Excerpted passage:

========================================

Unlike the Option type, which indicates whether an expression has a useful value, the Try type indicates whether an expression can execute without throwing an exception. Try(expression) will have a Success(expression) value if an expression evaluates without throwing an exception. If an exception occurs, it will have a Failure(exception) value.

This will make more sense with an example. Let's start by importing scala.util to avoid unnecessary typing:

scala> import scala.util._

To see the Try type in action, let's use it to wrap a call to Source.fromURL. Source.fromURL fetches a web page, opening a stream to the page's content if it executes successfully. If it fails, it throws an error:

scala> import scala.io.{Source, BufferedSource}

scala> val html = Source.fromURL("http://www.google.com")

scala.io.BufferedSource = non-empty iterator

scala> val html = Source.fromURL("garbage")

java.net.MalformedURLException: no protocol: garbage

...

Instead of letting the expression propagate and crash the rest of our code, we will wrap the call to Source.fromURL in Try:

scala> def fetchURL(url:String):Try[BufferedSource] =

|         Try(Source.fromURL(url))

scala> fetchURL("www.google.com")

Try[BufferedSource] = Success(non-empty iterator)

scala> fetchURL("garbage")

========================================

Information shown:
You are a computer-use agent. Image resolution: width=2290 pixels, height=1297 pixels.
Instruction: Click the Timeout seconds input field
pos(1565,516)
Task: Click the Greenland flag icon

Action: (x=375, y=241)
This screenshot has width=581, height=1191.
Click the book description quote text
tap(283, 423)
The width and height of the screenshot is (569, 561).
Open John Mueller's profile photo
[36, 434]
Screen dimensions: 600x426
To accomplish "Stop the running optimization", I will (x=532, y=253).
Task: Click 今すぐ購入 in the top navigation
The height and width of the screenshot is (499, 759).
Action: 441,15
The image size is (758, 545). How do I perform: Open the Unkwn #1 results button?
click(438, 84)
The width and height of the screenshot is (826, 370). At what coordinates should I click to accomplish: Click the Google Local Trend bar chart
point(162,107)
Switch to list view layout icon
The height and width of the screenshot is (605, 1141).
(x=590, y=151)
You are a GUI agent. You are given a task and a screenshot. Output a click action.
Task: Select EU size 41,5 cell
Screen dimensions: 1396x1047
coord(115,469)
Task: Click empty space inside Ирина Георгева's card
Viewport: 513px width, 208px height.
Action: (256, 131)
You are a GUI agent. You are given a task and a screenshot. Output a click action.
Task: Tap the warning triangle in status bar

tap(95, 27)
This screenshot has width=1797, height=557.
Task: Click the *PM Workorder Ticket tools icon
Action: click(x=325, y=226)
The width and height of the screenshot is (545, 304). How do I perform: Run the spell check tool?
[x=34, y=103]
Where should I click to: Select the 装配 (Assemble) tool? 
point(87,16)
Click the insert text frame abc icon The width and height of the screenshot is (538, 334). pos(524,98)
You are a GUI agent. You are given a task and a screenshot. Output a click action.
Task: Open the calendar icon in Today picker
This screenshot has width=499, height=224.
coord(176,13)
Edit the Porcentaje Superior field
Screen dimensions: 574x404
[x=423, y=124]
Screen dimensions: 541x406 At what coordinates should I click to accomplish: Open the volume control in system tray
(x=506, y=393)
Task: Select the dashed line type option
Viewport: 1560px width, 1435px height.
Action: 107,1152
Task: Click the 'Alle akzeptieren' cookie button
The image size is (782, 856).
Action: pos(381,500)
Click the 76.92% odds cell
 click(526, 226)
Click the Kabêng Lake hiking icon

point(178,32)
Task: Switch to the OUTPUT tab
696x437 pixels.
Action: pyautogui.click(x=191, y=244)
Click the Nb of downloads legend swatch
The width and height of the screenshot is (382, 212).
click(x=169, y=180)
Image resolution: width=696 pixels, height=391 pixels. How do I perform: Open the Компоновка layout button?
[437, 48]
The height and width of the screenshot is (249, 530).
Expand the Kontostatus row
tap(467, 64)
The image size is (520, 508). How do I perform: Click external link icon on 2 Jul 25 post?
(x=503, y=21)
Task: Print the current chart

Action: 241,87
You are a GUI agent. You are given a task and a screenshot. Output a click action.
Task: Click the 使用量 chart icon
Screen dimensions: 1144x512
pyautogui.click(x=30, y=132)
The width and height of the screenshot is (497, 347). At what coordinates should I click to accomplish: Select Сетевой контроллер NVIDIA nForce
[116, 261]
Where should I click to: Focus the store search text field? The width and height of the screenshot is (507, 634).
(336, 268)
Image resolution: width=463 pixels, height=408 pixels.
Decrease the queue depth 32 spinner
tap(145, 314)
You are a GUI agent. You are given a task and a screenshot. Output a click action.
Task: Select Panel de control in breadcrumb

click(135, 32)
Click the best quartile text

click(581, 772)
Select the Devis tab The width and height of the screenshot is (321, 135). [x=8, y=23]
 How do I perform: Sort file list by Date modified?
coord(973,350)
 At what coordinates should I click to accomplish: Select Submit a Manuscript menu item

========================================

Task objective: Write the next part of the passage on Scala's Try type, picking up after its last line.

Answer:
Try[BufferedSource] = Failure(java.net.MalformedURLException: no protocol: garbage)

All we need to do to retrieve URLs in a fault tolerant manner is to map fetchURL over a vector of URLs. If this vector is parallel, URLs will be fetched concurrently:

scala> val URLs = Vector("http://www.google.com",

|   "http://www.bbc.co.uk",

|   "not-a-url"

|)

scala> val pages = URLs.par.map(fetchURL)

ParVector[Try[BufferedSource]] = ParVector(

   Success(non-empty iterator),

   Success(non-empty iterator),

   Failure(java.net.MalformedURLException: no protocol: not-a-url))

)

We can then use a collect statement to act on the pages that we could fetch successfully:

scala> pages.collect { case(Success(it)) => it.size }

ParVector[Int] = ParVector(17880, 102968)

By making good use of Scala's built-in Try classes and parallel collections, we built a fault tolerant, multithreaded URL retriever in a few lines of code.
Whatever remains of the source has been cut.